# Data rows start
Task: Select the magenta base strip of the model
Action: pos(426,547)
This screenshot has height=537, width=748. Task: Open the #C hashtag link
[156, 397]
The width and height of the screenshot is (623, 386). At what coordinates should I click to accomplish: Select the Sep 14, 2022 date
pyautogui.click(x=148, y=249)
# Data rows end
# Data rows start
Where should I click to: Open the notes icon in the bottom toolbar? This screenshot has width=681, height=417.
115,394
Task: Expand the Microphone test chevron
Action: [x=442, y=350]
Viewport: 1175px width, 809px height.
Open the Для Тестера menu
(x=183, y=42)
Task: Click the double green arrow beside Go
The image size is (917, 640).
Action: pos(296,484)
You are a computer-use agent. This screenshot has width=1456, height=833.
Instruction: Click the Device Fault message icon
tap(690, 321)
# Data rows end
# Data rows start
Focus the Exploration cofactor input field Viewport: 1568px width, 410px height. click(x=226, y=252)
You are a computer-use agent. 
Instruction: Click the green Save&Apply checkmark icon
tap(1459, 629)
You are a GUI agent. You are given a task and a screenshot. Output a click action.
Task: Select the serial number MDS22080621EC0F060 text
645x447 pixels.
# Data rows end
- _Required work_
Convert the stretch of lines from the one containing "The width and" through the one containing "pyautogui.click(x=148, y=249)" into a numbered list, leaving out any blank lines.

- _Solution to the problem_
1. The width and height of the screenshot is (623, 386). At what coordinates should I click to accomplish: Select the Sep 14, 2022 date
2. pyautogui.click(x=148, y=249)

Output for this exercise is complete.